Copy the lines below word for word.

+ + + + + + +

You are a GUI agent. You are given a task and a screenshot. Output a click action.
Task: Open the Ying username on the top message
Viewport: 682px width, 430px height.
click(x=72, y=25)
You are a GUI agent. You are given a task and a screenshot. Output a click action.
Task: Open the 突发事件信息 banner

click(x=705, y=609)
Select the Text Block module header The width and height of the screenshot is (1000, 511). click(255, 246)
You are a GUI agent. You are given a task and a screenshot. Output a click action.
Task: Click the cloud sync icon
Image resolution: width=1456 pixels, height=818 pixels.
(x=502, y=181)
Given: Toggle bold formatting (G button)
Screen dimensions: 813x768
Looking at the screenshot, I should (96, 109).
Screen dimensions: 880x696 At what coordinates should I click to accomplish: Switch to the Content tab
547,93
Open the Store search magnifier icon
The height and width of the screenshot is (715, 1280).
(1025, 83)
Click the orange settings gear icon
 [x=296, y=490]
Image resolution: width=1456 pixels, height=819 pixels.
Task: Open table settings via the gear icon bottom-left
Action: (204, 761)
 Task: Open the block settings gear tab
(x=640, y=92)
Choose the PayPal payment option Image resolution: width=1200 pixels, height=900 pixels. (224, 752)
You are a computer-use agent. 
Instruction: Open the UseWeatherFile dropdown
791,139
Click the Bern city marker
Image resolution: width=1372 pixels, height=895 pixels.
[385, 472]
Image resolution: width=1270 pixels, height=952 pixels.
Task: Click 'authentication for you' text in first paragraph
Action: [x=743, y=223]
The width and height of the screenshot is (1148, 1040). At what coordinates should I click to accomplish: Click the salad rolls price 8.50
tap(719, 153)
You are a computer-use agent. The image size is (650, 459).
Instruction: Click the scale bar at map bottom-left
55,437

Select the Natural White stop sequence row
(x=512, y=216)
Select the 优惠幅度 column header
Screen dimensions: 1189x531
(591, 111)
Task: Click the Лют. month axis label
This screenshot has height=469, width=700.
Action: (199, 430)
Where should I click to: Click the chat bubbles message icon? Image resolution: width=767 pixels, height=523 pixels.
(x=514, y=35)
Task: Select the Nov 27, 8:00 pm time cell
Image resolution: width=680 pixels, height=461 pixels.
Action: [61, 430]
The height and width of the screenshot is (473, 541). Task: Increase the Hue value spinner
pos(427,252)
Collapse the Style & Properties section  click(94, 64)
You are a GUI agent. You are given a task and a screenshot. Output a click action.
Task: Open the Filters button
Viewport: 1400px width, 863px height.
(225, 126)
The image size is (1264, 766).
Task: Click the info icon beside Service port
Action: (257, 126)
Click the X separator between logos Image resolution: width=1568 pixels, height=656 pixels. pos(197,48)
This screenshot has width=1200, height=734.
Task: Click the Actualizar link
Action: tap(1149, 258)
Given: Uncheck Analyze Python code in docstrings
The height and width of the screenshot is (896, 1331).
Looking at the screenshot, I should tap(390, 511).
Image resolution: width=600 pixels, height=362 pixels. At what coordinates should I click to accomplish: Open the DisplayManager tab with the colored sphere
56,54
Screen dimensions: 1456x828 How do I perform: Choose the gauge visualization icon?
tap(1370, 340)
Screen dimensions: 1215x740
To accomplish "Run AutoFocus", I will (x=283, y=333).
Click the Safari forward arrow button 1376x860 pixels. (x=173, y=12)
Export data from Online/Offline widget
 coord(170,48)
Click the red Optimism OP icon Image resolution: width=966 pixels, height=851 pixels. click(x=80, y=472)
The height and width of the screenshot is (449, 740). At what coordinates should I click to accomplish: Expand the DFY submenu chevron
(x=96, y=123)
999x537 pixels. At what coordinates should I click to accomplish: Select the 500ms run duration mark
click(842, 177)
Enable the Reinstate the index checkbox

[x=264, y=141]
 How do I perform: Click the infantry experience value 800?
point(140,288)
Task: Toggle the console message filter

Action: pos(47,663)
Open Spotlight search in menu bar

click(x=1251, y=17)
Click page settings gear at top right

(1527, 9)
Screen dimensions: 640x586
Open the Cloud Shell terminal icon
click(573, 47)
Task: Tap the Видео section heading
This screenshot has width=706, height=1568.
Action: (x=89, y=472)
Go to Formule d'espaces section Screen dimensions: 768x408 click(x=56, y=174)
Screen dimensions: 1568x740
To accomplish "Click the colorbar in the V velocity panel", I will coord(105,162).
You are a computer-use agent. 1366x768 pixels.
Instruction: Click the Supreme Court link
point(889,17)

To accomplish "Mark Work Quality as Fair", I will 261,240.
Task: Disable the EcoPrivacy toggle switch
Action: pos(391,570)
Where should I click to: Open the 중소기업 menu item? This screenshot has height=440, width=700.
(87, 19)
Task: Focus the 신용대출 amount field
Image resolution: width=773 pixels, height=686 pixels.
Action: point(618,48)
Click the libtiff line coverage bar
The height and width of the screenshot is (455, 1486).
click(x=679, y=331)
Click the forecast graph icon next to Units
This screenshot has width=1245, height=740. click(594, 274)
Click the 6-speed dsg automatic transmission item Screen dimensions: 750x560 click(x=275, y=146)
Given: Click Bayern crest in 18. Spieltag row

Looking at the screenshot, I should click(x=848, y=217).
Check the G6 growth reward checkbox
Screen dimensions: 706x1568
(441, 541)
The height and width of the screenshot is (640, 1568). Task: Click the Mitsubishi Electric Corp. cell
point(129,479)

+ + + + + + +

**WRITTEN RESPONSE**
You are a GUI agent. You are given a task and a screenshot. Output a click action.
Task: Open the Ying username on the top message
Viewport: 682px width, 430px height.
click(x=72, y=25)
You are a GUI agent. You are given a task and a screenshot. Output a click action.
Task: Open the 突发事件信息 banner

click(x=705, y=609)
Select the Text Block module header The width and height of the screenshot is (1000, 511). click(255, 246)
You are a GUI agent. You are given a task and a screenshot. Output a click action.
Task: Click the cloud sync icon
Image resolution: width=1456 pixels, height=818 pixels.
(x=502, y=181)
Given: Toggle bold formatting (G button)
Screen dimensions: 813x768
Looking at the screenshot, I should (96, 109).
Screen dimensions: 880x696 At what coordinates should I click to accomplish: Switch to the Content tab
547,93
Open the Store search magnifier icon
The height and width of the screenshot is (715, 1280).
(1025, 83)
Click the orange settings gear icon
 [x=296, y=490]
Image resolution: width=1456 pixels, height=819 pixels.
Task: Open table settings via the gear icon bottom-left
Action: (204, 761)
 Task: Open the block settings gear tab
(x=640, y=92)
Choose the PayPal payment option Image resolution: width=1200 pixels, height=900 pixels. (224, 752)
You are a computer-use agent. 
Instruction: Open the UseWeatherFile dropdown
791,139
Click the Bern city marker
Image resolution: width=1372 pixels, height=895 pixels.
[385, 472]
Image resolution: width=1270 pixels, height=952 pixels.
Task: Click 'authentication for you' text in first paragraph
Action: [x=743, y=223]
The width and height of the screenshot is (1148, 1040). At what coordinates should I click to accomplish: Click the salad rolls price 8.50
tap(719, 153)
You are a computer-use agent. The image size is (650, 459).
Instruction: Click the scale bar at map bottom-left
55,437

Select the Natural White stop sequence row
(x=512, y=216)
Select the 优惠幅度 column header
Screen dimensions: 1189x531
(591, 111)
Task: Click the Лют. month axis label
This screenshot has height=469, width=700.
Action: (199, 430)
Where should I click to: Click the chat bubbles message icon? Image resolution: width=767 pixels, height=523 pixels.
(x=514, y=35)
Task: Select the Nov 27, 8:00 pm time cell
Image resolution: width=680 pixels, height=461 pixels.
Action: [61, 430]
The height and width of the screenshot is (473, 541). Task: Increase the Hue value spinner
pos(427,252)
Collapse the Style & Properties section  click(94, 64)
You are a GUI agent. You are given a task and a screenshot. Output a click action.
Task: Open the Filters button
Viewport: 1400px width, 863px height.
(225, 126)
The image size is (1264, 766).
Task: Click the info icon beside Service port
Action: (257, 126)
Click the X separator between logos Image resolution: width=1568 pixels, height=656 pixels. pos(197,48)
This screenshot has width=1200, height=734.
Task: Click the Actualizar link
Action: tap(1149, 258)
Given: Uncheck Analyze Python code in docstrings
The height and width of the screenshot is (896, 1331).
Looking at the screenshot, I should tap(390, 511).
Image resolution: width=600 pixels, height=362 pixels. At what coordinates should I click to accomplish: Open the DisplayManager tab with the colored sphere
56,54
Screen dimensions: 1456x828 How do I perform: Choose the gauge visualization icon?
tap(1370, 340)
Screen dimensions: 1215x740
To accomplish "Run AutoFocus", I will (x=283, y=333).
Click the Safari forward arrow button 1376x860 pixels. (x=173, y=12)
Export data from Online/Offline widget
 coord(170,48)
Click the red Optimism OP icon Image resolution: width=966 pixels, height=851 pixels. click(x=80, y=472)
The height and width of the screenshot is (449, 740). At what coordinates should I click to accomplish: Expand the DFY submenu chevron
(x=96, y=123)
999x537 pixels. At what coordinates should I click to accomplish: Select the 500ms run duration mark
click(842, 177)
Enable the Reinstate the index checkbox

[x=264, y=141]
 How do I perform: Click the infantry experience value 800?
point(140,288)
Task: Toggle the console message filter

Action: pos(47,663)
Open Spotlight search in menu bar

click(x=1251, y=17)
Click page settings gear at top right

(1527, 9)
Screen dimensions: 640x586
Open the Cloud Shell terminal icon
click(573, 47)
Task: Tap the Видео section heading
This screenshot has width=706, height=1568.
Action: (x=89, y=472)
Go to Formule d'espaces section Screen dimensions: 768x408 click(x=56, y=174)
Screen dimensions: 1568x740
To accomplish "Click the colorbar in the V velocity panel", I will coord(105,162).
You are a computer-use agent. 1366x768 pixels.
Instruction: Click the Supreme Court link
point(889,17)

To accomplish "Mark Work Quality as Fair", I will 261,240.
Task: Disable the EcoPrivacy toggle switch
Action: pos(391,570)
Where should I click to: Open the 중소기업 menu item? This screenshot has height=440, width=700.
(87, 19)
Task: Focus the 신용대출 amount field
Image resolution: width=773 pixels, height=686 pixels.
Action: point(618,48)
Click the libtiff line coverage bar
The height and width of the screenshot is (455, 1486).
click(x=679, y=331)
Click the forecast graph icon next to Units
This screenshot has width=1245, height=740. click(594, 274)
Click the 6-speed dsg automatic transmission item Screen dimensions: 750x560 click(x=275, y=146)
Given: Click Bayern crest in 18. Spieltag row

Looking at the screenshot, I should click(x=848, y=217).
Check the G6 growth reward checkbox
Screen dimensions: 706x1568
(441, 541)
The height and width of the screenshot is (640, 1568). Task: Click the Mitsubishi Electric Corp. cell
point(129,479)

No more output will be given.